David-James Gonzales (DJ) is a native of Southern California. He began his collegiate studies at Southwestern Community College in Chula Vista, CA and completed his B.A. in History summa cum laude at the University of California, San Diego in 2011. In 2017, he completed the Ph.D. in History at the University of Southern California writing a dissertation on the Mexican American struggle against segregation in Orange County, CA from 1920 to 1950. From 2017-18, he was Preceptor in the USC Dornsife College of Letters, Arts and Sciences, where he taught courses on Latina/o/x politics and Borderlands History in the Department of American Studies and Ethnicity. During that same time, he lectured in the Cesar E. Chavez Department of Chicana/o and Central American Studies at UCLA, teaching graduate and undergraduate courses on Latina/o/x Urbanism and urban social inequality. In 2019, he was named a Young Scholar fellow by the Institute for Latino Studies at the University of Notre Dame and a SITPA fellow by Duke University and the Andrew W. Mellon Foundation. In 2021, DJ was awarded the Career Enhancement Fellowship by the Institute for Citizens and Scholars (formerly Woodrow Willson National Fellowship) and the Butler Young Scholar Award by the Charles Redd Center for Western Studies.
DJ is also a producer and host of the scholarly book review podcast “New Books in Latino Studies,” part of the New Books Network, available on Apple podcasts, Stitcher, and on demand at: http://newbooksnetwork.com/category/peoples-places/latino-studies/.

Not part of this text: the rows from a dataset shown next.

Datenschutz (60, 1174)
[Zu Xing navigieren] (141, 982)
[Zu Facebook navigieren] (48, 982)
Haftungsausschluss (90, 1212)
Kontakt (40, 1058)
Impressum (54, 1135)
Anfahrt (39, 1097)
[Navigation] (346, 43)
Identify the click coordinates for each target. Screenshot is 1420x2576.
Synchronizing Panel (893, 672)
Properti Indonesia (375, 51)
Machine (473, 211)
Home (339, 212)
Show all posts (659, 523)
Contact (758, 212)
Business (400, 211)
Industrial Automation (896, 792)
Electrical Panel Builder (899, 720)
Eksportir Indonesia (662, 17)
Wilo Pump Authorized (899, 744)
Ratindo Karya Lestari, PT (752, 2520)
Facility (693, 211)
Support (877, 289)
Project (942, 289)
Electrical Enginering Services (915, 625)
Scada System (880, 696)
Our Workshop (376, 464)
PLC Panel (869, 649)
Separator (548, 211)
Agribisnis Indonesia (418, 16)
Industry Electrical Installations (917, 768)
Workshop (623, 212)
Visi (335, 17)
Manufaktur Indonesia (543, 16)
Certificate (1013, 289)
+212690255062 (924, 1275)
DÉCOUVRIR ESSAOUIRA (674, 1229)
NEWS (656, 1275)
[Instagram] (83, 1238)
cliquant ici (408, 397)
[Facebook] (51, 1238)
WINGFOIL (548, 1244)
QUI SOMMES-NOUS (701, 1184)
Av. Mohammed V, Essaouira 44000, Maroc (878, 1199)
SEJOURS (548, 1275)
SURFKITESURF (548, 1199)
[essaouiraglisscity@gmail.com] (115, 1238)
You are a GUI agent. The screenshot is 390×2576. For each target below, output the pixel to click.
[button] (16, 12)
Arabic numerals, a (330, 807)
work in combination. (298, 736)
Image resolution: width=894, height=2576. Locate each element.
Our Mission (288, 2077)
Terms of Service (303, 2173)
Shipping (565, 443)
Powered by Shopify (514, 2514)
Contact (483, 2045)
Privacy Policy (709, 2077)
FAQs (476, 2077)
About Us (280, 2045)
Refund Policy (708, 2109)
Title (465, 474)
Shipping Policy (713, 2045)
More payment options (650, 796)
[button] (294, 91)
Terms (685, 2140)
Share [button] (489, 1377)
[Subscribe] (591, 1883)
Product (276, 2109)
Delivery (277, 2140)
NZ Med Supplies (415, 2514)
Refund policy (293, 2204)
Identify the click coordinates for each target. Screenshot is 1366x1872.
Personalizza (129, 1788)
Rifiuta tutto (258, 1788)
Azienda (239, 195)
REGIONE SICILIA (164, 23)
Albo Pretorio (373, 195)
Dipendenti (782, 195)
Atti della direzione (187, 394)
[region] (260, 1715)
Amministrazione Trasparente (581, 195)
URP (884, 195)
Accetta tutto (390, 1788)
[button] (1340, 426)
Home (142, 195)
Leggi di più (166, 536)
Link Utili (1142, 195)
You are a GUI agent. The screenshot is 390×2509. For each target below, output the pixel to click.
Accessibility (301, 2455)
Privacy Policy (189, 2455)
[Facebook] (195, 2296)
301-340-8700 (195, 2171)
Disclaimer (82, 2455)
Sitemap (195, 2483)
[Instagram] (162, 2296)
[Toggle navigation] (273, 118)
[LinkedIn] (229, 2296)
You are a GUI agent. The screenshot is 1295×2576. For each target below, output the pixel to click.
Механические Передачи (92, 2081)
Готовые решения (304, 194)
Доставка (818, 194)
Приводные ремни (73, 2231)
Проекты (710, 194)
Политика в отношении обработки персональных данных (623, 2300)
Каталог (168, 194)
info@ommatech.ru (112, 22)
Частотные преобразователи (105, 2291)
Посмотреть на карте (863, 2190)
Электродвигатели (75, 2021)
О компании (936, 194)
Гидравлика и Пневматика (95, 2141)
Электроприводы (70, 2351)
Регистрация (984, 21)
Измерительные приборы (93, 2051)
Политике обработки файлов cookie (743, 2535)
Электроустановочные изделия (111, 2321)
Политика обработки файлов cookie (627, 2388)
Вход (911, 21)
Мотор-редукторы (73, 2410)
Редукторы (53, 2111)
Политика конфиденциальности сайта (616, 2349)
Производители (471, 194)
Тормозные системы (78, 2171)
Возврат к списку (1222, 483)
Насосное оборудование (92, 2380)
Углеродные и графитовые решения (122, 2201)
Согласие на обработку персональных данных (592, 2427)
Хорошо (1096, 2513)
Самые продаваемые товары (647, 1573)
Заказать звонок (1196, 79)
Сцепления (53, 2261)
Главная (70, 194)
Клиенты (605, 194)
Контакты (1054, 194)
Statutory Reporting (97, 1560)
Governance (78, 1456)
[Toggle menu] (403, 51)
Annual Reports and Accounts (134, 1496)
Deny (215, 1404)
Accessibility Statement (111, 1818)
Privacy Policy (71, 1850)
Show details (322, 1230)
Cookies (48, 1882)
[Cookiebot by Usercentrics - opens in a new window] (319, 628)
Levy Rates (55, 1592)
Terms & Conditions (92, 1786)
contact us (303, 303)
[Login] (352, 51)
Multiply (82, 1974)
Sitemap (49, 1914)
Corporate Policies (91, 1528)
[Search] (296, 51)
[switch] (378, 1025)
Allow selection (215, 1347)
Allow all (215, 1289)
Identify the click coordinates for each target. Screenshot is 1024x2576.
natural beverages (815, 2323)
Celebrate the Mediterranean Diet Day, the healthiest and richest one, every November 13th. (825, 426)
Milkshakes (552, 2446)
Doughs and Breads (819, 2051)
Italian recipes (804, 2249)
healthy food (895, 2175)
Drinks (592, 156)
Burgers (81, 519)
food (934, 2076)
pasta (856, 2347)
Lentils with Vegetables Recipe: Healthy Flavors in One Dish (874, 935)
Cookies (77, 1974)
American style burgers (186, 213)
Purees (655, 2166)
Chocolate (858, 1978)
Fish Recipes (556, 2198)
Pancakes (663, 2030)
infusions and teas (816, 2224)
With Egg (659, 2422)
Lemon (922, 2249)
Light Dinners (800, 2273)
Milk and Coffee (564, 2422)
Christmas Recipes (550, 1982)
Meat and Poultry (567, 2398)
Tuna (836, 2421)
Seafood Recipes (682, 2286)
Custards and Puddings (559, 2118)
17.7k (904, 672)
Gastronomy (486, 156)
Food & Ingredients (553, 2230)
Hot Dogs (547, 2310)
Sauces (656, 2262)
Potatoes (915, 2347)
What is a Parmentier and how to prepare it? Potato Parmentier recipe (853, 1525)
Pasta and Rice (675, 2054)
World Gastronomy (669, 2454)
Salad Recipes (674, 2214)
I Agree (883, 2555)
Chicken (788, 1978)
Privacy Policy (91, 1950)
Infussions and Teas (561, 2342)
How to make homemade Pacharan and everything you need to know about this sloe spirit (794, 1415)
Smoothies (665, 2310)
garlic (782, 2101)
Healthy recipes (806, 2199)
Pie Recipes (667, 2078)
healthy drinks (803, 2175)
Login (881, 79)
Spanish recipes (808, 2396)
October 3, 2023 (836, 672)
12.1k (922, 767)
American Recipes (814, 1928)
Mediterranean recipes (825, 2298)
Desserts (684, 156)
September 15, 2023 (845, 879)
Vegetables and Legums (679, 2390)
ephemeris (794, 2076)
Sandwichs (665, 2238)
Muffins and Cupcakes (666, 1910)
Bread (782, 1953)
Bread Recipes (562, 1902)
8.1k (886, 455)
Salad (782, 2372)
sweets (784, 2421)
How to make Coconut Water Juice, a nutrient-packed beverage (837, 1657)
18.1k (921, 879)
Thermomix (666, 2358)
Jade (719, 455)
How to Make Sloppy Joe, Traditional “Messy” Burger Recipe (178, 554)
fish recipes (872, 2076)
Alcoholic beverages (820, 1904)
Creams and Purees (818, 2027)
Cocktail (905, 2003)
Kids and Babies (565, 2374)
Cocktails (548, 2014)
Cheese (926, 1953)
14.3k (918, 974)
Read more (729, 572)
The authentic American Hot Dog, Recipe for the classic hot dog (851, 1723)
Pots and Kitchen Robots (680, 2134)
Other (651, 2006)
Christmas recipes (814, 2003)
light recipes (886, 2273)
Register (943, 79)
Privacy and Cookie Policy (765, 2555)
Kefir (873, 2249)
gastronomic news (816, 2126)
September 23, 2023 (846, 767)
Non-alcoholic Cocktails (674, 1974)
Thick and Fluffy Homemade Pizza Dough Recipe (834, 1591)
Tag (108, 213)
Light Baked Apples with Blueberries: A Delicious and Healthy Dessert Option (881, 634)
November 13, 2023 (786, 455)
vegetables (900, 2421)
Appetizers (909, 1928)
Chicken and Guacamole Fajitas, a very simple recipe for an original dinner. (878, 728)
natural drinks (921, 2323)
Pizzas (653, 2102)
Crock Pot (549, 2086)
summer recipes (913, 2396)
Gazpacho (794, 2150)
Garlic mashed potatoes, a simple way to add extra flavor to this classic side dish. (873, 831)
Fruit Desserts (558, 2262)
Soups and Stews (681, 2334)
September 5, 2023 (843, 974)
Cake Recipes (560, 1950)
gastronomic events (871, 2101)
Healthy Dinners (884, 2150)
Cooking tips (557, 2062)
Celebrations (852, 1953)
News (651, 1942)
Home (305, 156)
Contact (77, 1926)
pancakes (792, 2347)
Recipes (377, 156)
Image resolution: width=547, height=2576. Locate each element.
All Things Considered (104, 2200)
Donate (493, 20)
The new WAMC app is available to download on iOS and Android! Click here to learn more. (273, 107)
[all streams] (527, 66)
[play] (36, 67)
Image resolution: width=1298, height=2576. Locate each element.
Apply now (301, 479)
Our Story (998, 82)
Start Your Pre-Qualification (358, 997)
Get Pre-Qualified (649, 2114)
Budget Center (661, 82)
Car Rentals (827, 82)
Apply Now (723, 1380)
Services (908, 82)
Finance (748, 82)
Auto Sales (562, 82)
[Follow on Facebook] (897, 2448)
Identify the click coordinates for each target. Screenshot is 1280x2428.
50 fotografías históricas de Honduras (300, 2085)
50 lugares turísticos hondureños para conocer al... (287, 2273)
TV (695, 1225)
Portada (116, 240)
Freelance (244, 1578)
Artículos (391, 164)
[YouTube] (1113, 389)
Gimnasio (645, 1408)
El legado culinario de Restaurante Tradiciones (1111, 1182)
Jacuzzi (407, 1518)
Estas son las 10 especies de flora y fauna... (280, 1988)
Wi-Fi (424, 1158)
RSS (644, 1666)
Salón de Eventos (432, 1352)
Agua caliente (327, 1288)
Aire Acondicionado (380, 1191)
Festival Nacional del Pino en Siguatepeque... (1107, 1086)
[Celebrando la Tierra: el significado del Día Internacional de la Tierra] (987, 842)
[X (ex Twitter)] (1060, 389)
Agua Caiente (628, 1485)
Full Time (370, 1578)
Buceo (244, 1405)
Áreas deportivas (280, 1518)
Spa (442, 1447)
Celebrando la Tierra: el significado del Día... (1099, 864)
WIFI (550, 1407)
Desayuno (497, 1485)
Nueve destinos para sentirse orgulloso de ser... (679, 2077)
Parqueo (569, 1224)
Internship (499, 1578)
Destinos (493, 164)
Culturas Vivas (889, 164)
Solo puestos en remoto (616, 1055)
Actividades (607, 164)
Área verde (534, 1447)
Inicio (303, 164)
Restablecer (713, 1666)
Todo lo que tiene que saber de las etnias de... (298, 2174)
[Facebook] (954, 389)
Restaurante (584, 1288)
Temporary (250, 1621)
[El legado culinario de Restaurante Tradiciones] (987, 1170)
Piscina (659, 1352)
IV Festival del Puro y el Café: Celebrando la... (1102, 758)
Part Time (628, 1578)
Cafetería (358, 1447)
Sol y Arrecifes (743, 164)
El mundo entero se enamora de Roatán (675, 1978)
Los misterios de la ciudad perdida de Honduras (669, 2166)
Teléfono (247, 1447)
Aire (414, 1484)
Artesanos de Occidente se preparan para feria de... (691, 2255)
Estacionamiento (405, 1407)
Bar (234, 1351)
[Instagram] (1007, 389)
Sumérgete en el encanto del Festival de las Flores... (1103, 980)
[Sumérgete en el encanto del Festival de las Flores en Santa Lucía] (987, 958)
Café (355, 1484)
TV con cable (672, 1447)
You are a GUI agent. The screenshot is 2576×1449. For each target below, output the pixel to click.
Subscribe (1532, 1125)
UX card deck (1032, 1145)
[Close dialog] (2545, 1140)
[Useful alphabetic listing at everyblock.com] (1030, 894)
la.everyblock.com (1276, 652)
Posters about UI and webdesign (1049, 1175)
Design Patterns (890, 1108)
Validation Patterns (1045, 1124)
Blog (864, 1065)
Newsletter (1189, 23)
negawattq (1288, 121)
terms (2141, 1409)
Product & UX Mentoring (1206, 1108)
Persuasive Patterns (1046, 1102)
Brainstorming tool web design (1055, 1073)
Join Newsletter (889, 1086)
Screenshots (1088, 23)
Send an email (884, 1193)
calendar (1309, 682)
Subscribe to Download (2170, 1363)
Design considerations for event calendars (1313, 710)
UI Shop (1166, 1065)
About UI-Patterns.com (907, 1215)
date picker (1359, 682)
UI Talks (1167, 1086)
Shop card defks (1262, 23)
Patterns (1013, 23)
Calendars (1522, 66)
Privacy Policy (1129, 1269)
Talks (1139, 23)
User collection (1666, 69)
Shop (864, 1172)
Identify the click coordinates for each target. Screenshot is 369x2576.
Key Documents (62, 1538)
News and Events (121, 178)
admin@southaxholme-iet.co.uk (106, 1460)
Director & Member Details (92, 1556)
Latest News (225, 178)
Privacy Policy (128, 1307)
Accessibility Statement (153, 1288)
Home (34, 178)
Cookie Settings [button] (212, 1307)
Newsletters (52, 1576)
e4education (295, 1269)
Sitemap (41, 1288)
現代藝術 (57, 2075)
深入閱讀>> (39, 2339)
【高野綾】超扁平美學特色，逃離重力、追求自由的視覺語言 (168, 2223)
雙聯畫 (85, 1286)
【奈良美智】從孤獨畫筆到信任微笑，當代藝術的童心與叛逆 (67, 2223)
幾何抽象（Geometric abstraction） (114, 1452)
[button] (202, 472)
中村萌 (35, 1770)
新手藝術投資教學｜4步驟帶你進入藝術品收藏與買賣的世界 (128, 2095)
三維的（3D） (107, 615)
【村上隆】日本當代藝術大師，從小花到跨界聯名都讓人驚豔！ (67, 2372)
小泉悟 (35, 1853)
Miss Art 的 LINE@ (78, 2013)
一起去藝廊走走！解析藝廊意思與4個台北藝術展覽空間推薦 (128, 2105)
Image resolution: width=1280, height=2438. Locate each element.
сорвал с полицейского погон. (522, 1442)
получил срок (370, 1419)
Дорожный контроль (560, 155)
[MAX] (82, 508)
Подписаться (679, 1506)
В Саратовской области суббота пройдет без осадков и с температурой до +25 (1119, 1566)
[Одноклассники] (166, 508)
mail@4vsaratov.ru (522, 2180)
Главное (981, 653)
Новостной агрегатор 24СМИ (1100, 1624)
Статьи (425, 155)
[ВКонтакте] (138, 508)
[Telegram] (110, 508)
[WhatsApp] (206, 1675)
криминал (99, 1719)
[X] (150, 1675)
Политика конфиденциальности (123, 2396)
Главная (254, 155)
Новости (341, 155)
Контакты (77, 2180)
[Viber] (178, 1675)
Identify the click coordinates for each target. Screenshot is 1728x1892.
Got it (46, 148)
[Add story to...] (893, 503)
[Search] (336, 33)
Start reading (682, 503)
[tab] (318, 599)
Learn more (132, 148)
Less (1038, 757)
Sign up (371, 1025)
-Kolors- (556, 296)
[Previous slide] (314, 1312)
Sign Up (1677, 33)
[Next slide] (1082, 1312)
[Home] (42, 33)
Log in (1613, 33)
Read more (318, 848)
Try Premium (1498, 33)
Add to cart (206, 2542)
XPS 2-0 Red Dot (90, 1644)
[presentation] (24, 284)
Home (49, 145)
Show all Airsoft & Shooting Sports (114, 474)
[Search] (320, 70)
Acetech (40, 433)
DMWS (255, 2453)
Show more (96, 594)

DJ’s research centers on the relationship between migration, urbanization, and civil rights in Southern California. His scholarship has been published in academic journals and anthologies including the Journal of American Ethnic History, AmericanStudies, and 50 Events that Shaped Latino History. His current book project, tentatively titled Breaking Down the Walls of Segregation: Mexican Americans, Grassroots Politics, and Civil Rights in Orange County, CA, 1890-1965, maps a new vision for the history of Orange County that centers on the lived experiences and seminal impact of ethnic Mexicans and their fight against social, economic, and political marginalization.